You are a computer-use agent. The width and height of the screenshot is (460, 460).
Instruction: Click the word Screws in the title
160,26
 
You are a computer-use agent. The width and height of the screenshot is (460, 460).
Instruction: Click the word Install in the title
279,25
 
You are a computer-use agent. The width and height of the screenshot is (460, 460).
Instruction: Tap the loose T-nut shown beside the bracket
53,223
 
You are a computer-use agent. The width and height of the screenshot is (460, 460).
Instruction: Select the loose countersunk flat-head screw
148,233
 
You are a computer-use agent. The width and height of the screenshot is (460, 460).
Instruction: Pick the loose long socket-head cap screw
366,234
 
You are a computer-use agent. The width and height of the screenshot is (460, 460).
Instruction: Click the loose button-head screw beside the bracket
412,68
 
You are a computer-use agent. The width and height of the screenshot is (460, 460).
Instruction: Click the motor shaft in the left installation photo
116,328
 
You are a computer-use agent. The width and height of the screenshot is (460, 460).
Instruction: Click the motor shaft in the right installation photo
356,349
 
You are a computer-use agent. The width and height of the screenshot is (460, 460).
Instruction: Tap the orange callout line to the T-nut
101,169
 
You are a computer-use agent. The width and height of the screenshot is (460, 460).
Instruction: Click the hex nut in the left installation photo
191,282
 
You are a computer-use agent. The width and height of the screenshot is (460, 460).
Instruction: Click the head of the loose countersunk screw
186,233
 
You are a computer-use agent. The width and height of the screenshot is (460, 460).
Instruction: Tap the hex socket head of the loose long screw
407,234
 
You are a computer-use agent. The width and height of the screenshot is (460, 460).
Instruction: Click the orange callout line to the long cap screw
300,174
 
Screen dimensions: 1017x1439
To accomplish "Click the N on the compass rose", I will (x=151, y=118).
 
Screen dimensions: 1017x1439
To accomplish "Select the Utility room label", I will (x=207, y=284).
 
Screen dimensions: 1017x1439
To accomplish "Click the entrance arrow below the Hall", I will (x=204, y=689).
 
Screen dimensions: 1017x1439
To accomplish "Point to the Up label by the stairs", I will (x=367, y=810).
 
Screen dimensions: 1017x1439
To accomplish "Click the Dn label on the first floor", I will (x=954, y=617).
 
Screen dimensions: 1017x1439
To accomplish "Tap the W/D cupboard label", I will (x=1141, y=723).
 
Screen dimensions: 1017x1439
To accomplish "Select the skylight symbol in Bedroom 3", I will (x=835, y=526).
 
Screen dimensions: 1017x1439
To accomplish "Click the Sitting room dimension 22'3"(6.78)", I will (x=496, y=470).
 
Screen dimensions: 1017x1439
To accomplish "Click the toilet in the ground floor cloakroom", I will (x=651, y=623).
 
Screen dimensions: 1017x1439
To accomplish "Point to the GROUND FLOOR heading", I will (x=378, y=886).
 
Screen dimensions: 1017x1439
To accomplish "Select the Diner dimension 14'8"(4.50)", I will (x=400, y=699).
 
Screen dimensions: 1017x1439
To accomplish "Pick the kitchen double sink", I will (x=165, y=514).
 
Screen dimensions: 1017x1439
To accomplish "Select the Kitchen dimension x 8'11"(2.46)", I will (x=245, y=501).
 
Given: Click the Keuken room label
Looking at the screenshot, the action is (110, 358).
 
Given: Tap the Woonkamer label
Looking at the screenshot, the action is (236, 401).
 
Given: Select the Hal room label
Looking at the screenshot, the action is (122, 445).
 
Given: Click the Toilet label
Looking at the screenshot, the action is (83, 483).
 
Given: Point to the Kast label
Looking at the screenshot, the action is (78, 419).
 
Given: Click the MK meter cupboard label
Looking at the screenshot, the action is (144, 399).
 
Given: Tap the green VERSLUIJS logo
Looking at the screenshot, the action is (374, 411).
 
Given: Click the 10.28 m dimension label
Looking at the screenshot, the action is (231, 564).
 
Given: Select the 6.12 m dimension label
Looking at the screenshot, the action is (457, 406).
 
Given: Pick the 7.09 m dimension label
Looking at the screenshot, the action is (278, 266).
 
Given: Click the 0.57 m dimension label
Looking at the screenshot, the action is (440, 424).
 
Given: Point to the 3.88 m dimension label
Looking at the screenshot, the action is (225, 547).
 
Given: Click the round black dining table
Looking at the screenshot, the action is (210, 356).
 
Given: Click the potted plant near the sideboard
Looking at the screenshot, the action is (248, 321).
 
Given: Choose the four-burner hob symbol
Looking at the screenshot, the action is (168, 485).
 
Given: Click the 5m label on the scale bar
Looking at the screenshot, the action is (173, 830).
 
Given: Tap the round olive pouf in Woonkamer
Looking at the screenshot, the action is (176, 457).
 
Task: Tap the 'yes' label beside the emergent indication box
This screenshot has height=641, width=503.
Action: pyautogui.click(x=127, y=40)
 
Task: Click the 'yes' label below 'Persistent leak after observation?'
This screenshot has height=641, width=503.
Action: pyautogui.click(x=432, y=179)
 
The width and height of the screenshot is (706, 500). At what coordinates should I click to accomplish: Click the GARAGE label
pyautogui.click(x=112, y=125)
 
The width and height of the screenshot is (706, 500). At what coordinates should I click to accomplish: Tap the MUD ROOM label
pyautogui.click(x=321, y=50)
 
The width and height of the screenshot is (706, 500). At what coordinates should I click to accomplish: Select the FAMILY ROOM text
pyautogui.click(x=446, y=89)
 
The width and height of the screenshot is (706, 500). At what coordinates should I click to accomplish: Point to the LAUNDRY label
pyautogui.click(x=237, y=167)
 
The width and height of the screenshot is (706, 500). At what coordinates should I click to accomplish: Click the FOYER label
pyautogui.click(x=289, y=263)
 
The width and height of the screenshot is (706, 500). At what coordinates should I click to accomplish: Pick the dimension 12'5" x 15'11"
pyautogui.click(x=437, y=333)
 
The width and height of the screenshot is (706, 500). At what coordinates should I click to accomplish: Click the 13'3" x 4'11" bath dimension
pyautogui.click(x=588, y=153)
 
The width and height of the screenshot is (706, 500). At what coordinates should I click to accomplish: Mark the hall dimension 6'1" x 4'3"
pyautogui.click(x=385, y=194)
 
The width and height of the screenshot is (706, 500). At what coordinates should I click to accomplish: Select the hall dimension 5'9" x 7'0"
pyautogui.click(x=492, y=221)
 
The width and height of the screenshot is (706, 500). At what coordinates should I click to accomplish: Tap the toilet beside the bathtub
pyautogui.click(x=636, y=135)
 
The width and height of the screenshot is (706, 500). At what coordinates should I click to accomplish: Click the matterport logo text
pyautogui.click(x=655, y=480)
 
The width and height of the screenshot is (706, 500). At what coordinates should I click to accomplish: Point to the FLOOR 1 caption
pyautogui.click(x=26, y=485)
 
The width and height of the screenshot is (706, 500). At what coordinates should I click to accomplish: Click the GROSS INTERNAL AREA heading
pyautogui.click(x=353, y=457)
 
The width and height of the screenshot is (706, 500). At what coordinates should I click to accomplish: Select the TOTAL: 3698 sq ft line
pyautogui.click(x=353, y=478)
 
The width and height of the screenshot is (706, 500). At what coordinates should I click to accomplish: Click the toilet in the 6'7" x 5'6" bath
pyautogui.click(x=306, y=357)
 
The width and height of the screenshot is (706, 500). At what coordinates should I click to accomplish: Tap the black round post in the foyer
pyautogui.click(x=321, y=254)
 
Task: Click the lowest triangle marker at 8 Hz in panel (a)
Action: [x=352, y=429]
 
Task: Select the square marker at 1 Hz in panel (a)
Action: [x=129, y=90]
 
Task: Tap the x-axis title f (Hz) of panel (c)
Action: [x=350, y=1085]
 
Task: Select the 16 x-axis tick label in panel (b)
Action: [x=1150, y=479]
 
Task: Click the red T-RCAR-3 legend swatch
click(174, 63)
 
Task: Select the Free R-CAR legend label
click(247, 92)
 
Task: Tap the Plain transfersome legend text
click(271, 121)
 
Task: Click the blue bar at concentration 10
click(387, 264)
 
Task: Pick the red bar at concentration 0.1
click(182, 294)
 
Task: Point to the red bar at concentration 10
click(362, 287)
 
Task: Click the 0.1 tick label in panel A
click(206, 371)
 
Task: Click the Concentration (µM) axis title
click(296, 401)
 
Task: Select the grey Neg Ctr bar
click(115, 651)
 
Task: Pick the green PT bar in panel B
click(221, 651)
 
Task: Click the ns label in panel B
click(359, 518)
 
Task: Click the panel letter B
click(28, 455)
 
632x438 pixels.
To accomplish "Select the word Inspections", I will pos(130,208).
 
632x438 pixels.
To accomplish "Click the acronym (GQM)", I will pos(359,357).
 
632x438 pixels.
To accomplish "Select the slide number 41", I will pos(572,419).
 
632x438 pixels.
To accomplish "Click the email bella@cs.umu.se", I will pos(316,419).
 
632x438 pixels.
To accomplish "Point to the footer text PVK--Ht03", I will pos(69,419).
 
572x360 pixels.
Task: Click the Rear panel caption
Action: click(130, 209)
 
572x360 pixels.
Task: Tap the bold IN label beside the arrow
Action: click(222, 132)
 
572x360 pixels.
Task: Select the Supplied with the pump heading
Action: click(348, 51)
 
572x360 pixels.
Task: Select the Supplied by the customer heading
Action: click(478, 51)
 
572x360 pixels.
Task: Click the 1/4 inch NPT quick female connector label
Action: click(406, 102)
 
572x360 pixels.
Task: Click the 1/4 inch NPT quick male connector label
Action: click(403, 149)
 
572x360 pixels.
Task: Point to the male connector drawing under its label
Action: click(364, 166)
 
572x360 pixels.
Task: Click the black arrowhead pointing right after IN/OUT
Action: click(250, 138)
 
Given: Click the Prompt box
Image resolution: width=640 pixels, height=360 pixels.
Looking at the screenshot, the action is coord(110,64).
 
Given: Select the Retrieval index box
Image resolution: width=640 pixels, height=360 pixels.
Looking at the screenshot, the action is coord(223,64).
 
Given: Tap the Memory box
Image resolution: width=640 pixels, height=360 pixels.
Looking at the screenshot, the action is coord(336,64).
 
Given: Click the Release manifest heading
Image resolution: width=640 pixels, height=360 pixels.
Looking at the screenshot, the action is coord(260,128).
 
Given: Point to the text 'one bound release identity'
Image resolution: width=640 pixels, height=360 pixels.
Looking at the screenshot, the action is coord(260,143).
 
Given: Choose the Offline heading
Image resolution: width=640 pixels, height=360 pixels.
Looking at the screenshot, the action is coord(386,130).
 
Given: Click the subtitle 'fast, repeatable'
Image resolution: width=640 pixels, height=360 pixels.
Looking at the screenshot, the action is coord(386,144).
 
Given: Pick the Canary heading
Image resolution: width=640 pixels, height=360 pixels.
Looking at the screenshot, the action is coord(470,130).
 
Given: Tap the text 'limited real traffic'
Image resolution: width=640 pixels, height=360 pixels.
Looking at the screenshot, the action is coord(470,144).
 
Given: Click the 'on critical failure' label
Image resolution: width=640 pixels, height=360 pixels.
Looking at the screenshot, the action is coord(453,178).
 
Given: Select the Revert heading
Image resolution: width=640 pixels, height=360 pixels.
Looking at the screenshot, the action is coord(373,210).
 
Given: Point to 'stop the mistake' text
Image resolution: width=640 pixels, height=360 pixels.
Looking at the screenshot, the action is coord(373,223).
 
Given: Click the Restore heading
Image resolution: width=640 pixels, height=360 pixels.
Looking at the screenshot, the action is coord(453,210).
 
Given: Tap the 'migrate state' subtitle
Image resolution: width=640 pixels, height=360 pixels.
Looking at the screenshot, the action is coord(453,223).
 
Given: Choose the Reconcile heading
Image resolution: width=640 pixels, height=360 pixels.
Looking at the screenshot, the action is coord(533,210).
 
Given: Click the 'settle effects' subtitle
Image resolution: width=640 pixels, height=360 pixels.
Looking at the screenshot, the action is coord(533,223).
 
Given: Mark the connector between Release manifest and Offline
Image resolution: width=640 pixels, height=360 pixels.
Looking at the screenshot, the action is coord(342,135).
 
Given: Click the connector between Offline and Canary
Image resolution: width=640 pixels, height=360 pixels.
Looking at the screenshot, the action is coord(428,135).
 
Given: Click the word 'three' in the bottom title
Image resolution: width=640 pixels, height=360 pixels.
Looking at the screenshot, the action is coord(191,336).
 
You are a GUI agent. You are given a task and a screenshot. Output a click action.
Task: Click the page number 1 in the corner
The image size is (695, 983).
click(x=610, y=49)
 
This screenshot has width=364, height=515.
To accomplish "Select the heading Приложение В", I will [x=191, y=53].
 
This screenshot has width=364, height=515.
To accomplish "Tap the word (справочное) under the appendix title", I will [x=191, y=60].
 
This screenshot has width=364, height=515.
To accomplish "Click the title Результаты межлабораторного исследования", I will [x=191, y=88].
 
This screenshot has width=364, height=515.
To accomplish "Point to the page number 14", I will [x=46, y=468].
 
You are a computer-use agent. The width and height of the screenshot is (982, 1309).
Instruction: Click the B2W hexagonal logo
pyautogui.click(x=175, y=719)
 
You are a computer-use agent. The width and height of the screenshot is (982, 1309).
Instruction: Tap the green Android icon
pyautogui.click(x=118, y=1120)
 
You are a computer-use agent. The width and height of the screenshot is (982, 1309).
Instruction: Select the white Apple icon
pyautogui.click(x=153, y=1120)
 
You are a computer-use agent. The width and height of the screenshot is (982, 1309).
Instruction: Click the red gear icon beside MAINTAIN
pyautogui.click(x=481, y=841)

::::::::

■ Problem details
Below the records, set down the lines starting at the one containing "Task: Click the blue bar at concentration 10" and ending at the one containing "click(115, 651)", each one unchanged.

■ Expected answer
Task: Click the blue bar at concentration 10
click(387, 264)
 
Task: Pick the red bar at concentration 0.1
click(182, 294)
 
Task: Point to the red bar at concentration 10
click(362, 287)
 
Task: Click the 0.1 tick label in panel A
click(206, 371)
 
Task: Click the Concentration (µM) axis title
click(296, 401)
 
Task: Select the grey Neg Ctr bar
click(115, 651)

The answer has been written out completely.